Find the line with "Open the ×24" in the records below. Copy it and every line after it, up to and including the line with "Task: Click the wrench".

------------------------

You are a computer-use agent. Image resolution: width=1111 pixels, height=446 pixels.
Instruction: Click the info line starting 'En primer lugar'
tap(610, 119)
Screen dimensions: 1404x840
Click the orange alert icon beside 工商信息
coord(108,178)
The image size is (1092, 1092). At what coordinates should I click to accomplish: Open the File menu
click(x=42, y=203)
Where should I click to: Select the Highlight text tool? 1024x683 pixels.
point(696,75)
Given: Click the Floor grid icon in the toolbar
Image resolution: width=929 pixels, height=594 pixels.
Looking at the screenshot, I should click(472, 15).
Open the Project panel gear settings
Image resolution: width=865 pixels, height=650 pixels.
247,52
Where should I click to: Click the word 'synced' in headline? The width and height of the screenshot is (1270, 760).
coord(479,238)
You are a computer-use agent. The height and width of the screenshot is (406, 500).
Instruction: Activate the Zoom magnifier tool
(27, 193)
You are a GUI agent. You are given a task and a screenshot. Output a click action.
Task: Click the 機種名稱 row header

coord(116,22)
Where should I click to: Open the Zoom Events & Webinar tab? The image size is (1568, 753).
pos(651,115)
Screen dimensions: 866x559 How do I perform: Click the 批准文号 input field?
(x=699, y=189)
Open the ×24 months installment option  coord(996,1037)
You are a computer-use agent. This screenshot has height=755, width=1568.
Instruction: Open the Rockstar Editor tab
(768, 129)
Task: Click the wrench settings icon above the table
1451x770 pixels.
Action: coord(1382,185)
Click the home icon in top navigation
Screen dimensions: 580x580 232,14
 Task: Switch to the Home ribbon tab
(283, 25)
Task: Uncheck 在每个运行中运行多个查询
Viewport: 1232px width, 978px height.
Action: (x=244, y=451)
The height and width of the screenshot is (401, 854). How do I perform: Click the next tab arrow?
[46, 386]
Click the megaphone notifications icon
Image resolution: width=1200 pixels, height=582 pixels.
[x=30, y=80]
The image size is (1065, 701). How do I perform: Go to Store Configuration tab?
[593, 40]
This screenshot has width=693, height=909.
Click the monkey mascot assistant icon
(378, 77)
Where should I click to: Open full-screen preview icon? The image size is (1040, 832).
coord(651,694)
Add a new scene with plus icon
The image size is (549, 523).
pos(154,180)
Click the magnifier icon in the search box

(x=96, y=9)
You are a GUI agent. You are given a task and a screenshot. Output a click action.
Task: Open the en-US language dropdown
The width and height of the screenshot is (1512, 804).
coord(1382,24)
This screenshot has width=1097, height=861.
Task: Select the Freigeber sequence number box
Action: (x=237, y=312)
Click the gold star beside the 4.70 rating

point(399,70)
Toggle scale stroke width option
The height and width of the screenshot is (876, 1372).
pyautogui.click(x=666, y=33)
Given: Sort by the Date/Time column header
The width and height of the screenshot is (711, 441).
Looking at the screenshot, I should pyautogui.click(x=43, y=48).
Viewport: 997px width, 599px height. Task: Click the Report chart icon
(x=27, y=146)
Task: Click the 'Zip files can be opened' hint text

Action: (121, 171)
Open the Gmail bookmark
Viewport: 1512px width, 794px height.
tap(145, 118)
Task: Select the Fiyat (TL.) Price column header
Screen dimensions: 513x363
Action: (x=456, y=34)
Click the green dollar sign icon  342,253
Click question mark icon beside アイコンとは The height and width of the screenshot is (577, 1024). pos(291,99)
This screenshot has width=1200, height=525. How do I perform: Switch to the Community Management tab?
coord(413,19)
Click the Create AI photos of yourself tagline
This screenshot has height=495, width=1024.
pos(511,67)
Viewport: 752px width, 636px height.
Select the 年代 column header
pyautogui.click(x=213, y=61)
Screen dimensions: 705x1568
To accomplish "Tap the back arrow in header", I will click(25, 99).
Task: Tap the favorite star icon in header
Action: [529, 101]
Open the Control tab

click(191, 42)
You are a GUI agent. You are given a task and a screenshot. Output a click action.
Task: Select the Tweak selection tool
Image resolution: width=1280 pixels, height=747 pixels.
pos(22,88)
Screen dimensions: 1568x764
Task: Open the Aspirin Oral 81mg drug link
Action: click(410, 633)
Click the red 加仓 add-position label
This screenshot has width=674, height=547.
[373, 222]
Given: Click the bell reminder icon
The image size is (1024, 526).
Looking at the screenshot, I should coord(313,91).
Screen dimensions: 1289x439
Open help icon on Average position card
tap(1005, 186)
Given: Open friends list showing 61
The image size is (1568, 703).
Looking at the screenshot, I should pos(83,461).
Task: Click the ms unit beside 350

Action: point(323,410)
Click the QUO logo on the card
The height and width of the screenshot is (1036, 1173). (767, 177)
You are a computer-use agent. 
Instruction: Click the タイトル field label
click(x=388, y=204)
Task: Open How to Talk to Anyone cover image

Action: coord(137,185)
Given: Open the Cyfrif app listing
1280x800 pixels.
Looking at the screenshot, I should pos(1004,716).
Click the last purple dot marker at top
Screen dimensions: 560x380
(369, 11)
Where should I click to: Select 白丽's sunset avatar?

------------------------

### TASK OUTPUT
Open the ×24 months installment option  coord(996,1037)
You are a computer-use agent. This screenshot has height=755, width=1568.
Instruction: Open the Rockstar Editor tab
(768, 129)
Task: Click the wrench settings icon above the table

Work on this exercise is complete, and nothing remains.